— INSTRUCTIONS FOR THE TASK —
Print out the entries from the line containing "Click the '1st' superscript in the logo" through the last line, exactly, and print nothing else. Pictures are not copied.

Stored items
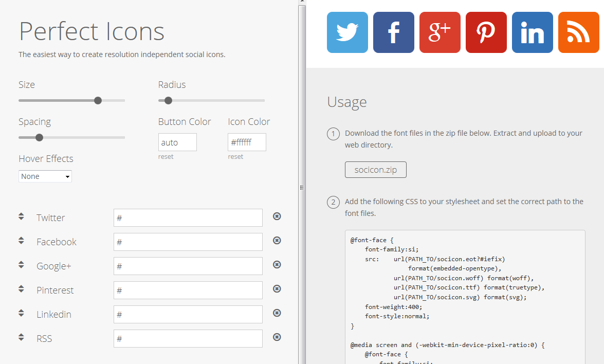Download the socicon.zip file
The width and height of the screenshot is (604, 364).
[375, 169]

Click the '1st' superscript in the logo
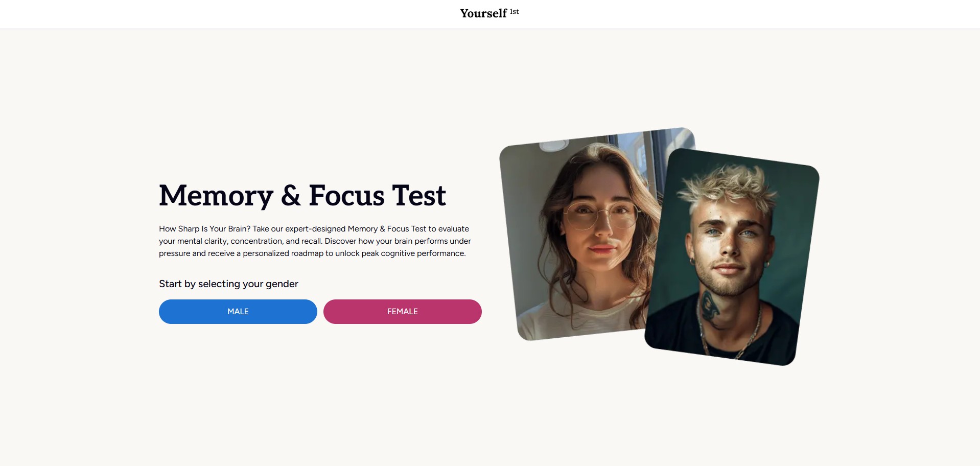pos(514,11)
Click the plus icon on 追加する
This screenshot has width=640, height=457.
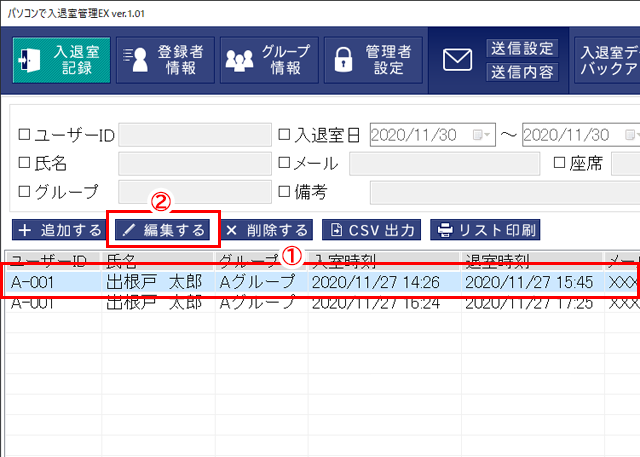click(24, 230)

— EXERCISE OUTPUT —
Click the '1st' superscript in the logo
pos(514,11)
Click the plus icon on 追加する
This screenshot has width=640, height=457.
click(24, 230)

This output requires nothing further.